### Obiettivo:
Puoi prolungare l'intervista sul lavoro flessibile scrivendo la risposta a «Non è miope?» e quanto viene dopo?
=== Brano selezionato ===
Lavoro flessibile: i pregiudizi delle aziende penalizzano i lavoratori
L'ultima ricerca dell'Osservatorio Sda Bocconi parla chiaro: la forma più applicata resta il part time, ma chi lo sceglie fa meno carriera e guadagna meno
Riempirsi la bocca con la parola “flessibilità” è facile. Quando però si va a guardare nel concreto, si scopre che quando si parla di lavoro flessibile l’Italia è ancora al Pleistocene. Le forme più utilizzate restano il part time, i permessi e congedi e la flessibilità è circondata da un’alone di pregiudizi che si pagano in termini di carriera e di stipendio. E i Cocopro, le assunzioni a termine e le consulenze, l’ultima frontiera dei contratti che piacciono alla ministra Fornero? Utilizzati spesso alla vecchia maniera. E per questo spesso infruttuosi.
Sono queste le conclusioni qui è giunto lo studio a tema condotto da Adele Mapelli e Simona Cuomo, ricercatrici dell’Osservatorio sul Diversity management della Sda Bocconi di Milano. La ricerca è stata condotta su una base di 52 mila lavoratori distribuiti su due grandi aziende. Ne parliamo con le autrici.
Il tema è di scottante attualità, la flessibilità paga?
Paga. A patto di usarla bene. Purtroppo non è così. Attualmente la flessibilità viene vista in Italia come un problema e non come un’opportunità a causa di un’organizzazione del lavoro troppo rigida.
Ma come. Oggi si parla soltanto di CoCopro, consulenze, contratti a termine come ancora di salvezza….
Questi sono contratti, nuovi nella tipologia. Sono soltanto una parte delle flessibilità che si tende a irrigidire sempre in una forma di contratto. Non a a caso nel nostro paese l’unica forma di flessibilità utilizzata è ancora il part time (13,2 per cento del personale in gran parte donne ). Il resto sono congedi e permessi.
Perché accade?
Per pregiudizio: si scambia il presenzialismo per produttività, quando è vero l’esatto contrario. L’Italia è uno dei Paesi in cui si lavora di pi ù ma la produttività pro capite è inferiore ad esempio ai Paesi nordeuropei, dove invece la flessibilità è considerata e sviluppata su base spazio temporale..
Cioè?
Che senso ha lavorare di più se da casa o con orari insoliti, flessibili, personalizzati si rende di più? Purtroppo in Italia il lavoro è organizzato secondo schemi troppo rigidi e anzi, chi sceglie forme di lavoro flessibile viene penalizzato anche se persona di talento e produce moltissimo. Le statistiche sono molto chiare in proposito: quando i manager valutano i dipendenti, sono molti influenzati dalla presenza in azienda o meno. Insomma, siamo ancora fermi ai badge e ai tornelli quando in realtà la produttività si è profondamente modificata.
Non è miope?
=== Dati forniti ===
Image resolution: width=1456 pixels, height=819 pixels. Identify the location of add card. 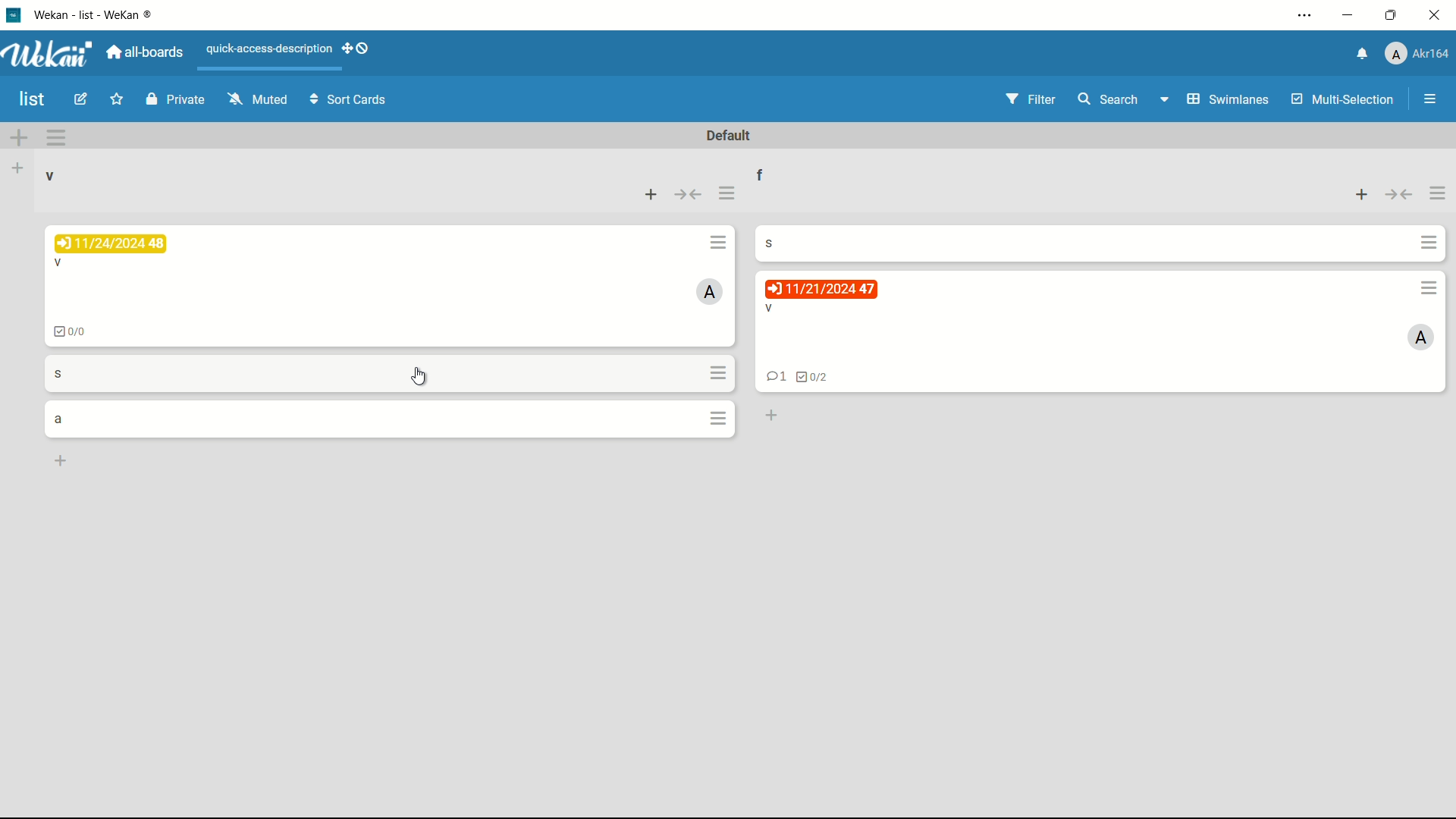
===
### Risultato:
Lo è. Eppure l’utilizzo di permessi o congedi va a pesare sulla valutazione in negativo (-3,1 per cento). E’ una reazione automatica, culturale. Ancora più evidente se andiamo ad analizzare gli scatti di livello contrattuale e gli aumenti di stipendio: l'88,3% dei lavoratori part-time non ha registrato alcun passaggio di livello contro il 72,7% dei full-time. La possibilità di fare carriera si riduce di sette volte e lo stesso discorso vale per aumenti salariali e bonus. L’overtime, anche se trascorso chiacchierando in azienda con i colleghi o alla macchinetti del caffè, premia. Ingiustamente.
Molte singole aziende però hanno contrattato con i propri dipendenti forme di lavoro flessibile. Vuole dire che sono più avanti dei legislatori?
Anche, ma non possiamo ragionare attorno alla riforma del lavoro. Abbiamo preferito concentrarsi sulle aziende e sulla produttività e non sui contratti e tra le imprese non mancano certo gli esempi cui ispirarsi.
Quali?
La Nestlé ad esempio ha appena avviato una sperimentazione di telelavoro. Siemens fornisce ai dipendenti una valigetta con pc e cellulare, così ognuno lavora dove vuole. Stessa cosa Microsoft, dove la flessibilità è un vanto. Nessuna di queste è un’azienda no profit: quindi, se hanno scelto questa politica aziendale è perché funziona e produce reddito. La flessibilità paga, non produce costi aggiuntivi (lo stipendio part time è assolutamente proporzionato alle ore lavorate). Richiede soltanto qualche sforzo nella riorganizzazione del lavoro.
Al solito, non siamo pronti. La vostra proposta di cambiamento?
Eliminare i preconcetti e le rigidità richiede innanzitutto un grande lavoro culturale, che si può far partire ad esempio “ammorbidendo” e flessibilizzando lo stesso contratto part time. A volte infatti è più utile assecondare un buon lavoratore e permettergli di lavorare 4 ore un giorno e sei ore il giorno dopo, in modo che riesca anche a gstire con soddisfazione la propria vita e vivere il lavoro con entusiasmo e maggiore produttività.
Da dove o da chi deve cominciare questa rivoluzione culturale?
Dal top management, dai responsabili delle Risorse Umane, dagli amministratore delegati. E il resto verrà da sé.
L’ultima riforma del lavoro può essere uno spunto per cominciare?
I cocopro possono essere un bene a seconda di come vengono utilizzati. La stessa cosa vale per l’articolo 18. Dipende da chi lo gestisce e da in che mani finisce.